Reading passage:
The number of homeless people in Bristol is on the rise — by a shocking 128% over the past three years, according to statistics from Homeless Link. As a wealthy city where most people sleep easy, Bristol once bucked the trend for the rising tide of homelessness across the country. However, in the last few years charities have seen a sharp rise in the number of people sleeping rough.
Council budgets across the country are being squeezed, and Bristol is no exception, meaning less support for people when they need it most. Despite making some welcome plans for tackling homelessness in Bristol, the Council is planning to cut £500,000 over the next two years for households who have recently become homeless (p. 13), with cuts to other housing support services also in the pipeline.
Why do people become homeless?
Homelessness takes many forms and the view that someone who is homeless is someone who is sleeping in a shop doorway or on a park bench hides the bigger picture. There are huge numbers of people staying with friends or ‘sofa-surfing’. This is the often unseen side of homelessness and can have a detrimental impact on those experiencing it.

Raw data:
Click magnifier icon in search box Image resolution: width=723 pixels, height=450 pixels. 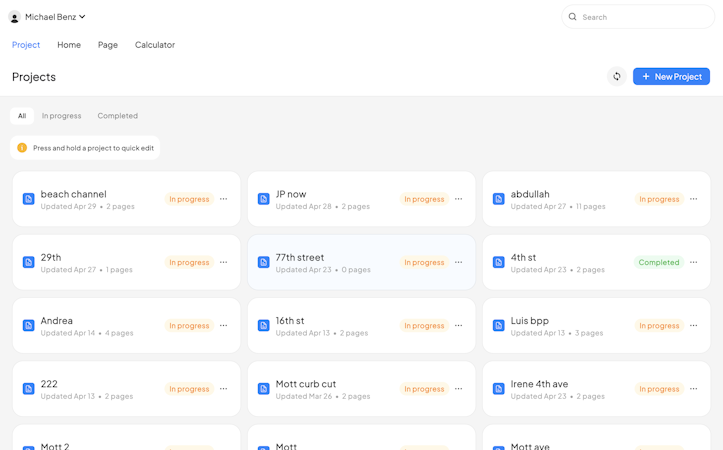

Aim:
Continue the text on homelessness in Bristol, starting after its last sentence.

Task response:
Often, for most of our companions, homelessness has come about through such issues as relationship breakdowns or being asked to leave by family. Other factors that contribute, and could happen to any one of us, are the loss of a person’s home, losing their job or problems with drugs, alcohol or mental health issues.
What support is available?
Our aim is to go beyond the idea of simply providing food and board for those that are affected by homelessness. We do not just offer a bed for the night, we offer a home for as long as someone needs it and rewarding work within our social enterprises.
Our ‘companions’, the name we give to the individuals who come and work alongside us, become part of a community and make a contribution to it, playing a crucial role in building self-esteem and allowing themselves and others to find a way to overcome homelessness in the long term. For more information on joining our Community as a companion please follow this link here. For more information on how you can support our Community in various ways, please follow this link here.
Did you know The average age of death of a homeless person is 47 years old and even lower for homeless women at just 43, compared to 77 for the general population? Read more about this and other shocking facts about homelessness in the Crisis Report or donate now to support our work.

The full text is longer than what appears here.